Shantel French couldn’t keep her eyes off of her cellphone while we talked about her foster daughter.
The 15-year-old had been missing for nine days when we met at her South Philly home, and the first-time foster mom was frantic.
After being in French’s home for almost a year, the girl was abruptly told that she’d be moving to a home in the suburbs on the day before Thanksgiving to live with a woman she’d met only twice.
She didn’t want to go. She had bonded with French’s family, who were planning a big Thanksgiving dinner. She and French’s 13-year-old daughter had become fast friends. The girls were going to make pies.
If she was forced, the girl told French, she’d run away.
French, 30, told that to the girl’s caseworker from Bethanna, one of the community umbrella agencies contracted to manage children under the city’s care. But the plan remained unchanged.
And the girl ran.
The one place French knew to find her was on social media, where the girl looked tired. She had a new tattoo. Even more distressing was what seemed to French to be a lack of urgency from the agencies charged with caring about kids like her foster daughter. She’d reported the girl’s flight immediately to Bethanna and to police.

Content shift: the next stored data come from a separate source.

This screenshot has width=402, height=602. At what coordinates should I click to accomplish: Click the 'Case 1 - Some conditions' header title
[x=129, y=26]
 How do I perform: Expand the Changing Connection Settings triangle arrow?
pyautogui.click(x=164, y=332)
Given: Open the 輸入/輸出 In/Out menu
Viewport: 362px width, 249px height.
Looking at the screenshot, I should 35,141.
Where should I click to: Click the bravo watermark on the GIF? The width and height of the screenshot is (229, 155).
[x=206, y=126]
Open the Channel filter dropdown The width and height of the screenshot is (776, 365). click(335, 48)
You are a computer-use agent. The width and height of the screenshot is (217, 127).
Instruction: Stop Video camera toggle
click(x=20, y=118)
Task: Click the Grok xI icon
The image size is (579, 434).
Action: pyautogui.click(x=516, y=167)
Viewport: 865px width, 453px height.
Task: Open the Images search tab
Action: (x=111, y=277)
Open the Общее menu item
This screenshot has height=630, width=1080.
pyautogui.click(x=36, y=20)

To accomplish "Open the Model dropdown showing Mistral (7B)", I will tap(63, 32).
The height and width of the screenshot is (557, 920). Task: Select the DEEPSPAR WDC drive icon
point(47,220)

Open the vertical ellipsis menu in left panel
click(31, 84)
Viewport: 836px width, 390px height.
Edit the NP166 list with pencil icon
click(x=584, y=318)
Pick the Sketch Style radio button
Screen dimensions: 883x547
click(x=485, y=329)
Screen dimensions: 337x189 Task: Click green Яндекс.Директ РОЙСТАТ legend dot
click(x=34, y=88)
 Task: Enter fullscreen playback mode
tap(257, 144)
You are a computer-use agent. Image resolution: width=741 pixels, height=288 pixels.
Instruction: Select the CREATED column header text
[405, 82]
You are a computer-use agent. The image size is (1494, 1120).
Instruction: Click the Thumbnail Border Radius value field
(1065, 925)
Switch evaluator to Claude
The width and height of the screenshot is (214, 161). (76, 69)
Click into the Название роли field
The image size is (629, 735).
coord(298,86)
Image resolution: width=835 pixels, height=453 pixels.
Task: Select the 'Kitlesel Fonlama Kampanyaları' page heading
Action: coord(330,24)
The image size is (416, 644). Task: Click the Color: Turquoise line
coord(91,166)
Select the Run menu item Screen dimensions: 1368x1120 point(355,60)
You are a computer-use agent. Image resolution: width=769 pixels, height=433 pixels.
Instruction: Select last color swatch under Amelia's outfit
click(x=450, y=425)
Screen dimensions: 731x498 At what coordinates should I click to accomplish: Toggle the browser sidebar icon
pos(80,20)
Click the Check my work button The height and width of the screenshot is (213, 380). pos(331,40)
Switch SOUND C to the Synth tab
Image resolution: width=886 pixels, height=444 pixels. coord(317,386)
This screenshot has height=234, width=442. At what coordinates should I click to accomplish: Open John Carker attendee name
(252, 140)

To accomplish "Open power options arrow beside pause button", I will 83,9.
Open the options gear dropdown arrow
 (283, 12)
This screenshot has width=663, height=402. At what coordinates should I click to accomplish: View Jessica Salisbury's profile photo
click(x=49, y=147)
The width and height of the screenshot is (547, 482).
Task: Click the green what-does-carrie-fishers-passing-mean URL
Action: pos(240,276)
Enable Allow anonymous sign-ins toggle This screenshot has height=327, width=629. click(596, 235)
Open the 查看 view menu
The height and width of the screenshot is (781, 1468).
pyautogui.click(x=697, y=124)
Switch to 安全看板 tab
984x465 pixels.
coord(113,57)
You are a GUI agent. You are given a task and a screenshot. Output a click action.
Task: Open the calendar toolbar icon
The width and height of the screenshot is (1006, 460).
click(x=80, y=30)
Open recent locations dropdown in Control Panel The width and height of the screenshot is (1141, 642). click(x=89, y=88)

A caseworker texted, asking for a photo of the girl, a full week after she had been gone.
Shouldn’t they have one? French thought. And if they didn’t, shouldn’t they have asked for one the day she went missing? Was anyone actually looking for the girl? she wondered. No one was telling her much.
Technically, one caseworker told her, the girl’s case had already been transferred to the new home, so French didn’t have rights to any information about her.
French’s anxiety turned to panic when she read a news story about a 15-year-old runaway found electrocuted atop a SEPTA train. If something happened to her foster daughter, she’d never forgive herself.
She figured the Department of Human Services wouldn’t be happy that she was talking to the media. They were not. But if she couldn’t get answers, she wagered, maybe I could?
Other than the vaguest of details and concessions about needing to improve communication, what I got from the department can be summed up as: Trust us, we got this.
After children are reported missing, the department works aggressively with police, I was told. No, they couldn’t say how many foster kids go missing each year, because they aren’t mandated to keep these totals. Numbers like that may be available once they update their data systems in a year or so.
A procedural guide I got from Frank Cervone, executive director of the Support Center for Child Advocates, which provides legal assistance to abused and neglected children, filled in some more blanks.
But what stuck out to me even in those two pages was that there wasn’t much in the way of keeping biological or foster parents in the loop.
Bottom line, confidentiality dictated that they couldn’t get into details — not into this case, or the one about the 15-year-old foster boy who ended up atop that train. That young man, incidentally, was reported missing several times this year, police confirmed. But curiously, police had no record of a missing-person report filed for the last time he ran.
DHS cited confidentiality for not talking to me about that.
Maybe someone did file a report, and it’s misfiled somewhere. Maybe those charged with caring for children in the city’s care did exactly what was required of them when the boy went missing and when French’s foster daughter went missing and when Carmen Pagan’s son — the mom I wrote about who took to the streets to keep her son alive — ran from his residential home and ended up on a street corner selling drugs.
But as I told them, keeping people in the dark doesn’t engender trust, especially when those kept in the dark are often worried-sick parents.
About 10 minutes into our conversation, French’s phone rang. Her foster daughter was coming home.
“I’m here,” French said.
She cried when the call ended.
The girl told workers that she’d like to stay in French’s home. She wrote the same thing in a letter to a Family Court judge. But about a week after she returned, she was moved into another home.
French doesn’t know why.
Maybe there’s a perfectly good reason, but if there is, no one is sharing it. There’s a lot about the child welfare system that doesn’t make sense to French. And yet, she remains committed.
“I was a teen mom,” she said. “I had my mom, but it was still hard. I always knew I wanted to give back if I could. That hasn’t changed.”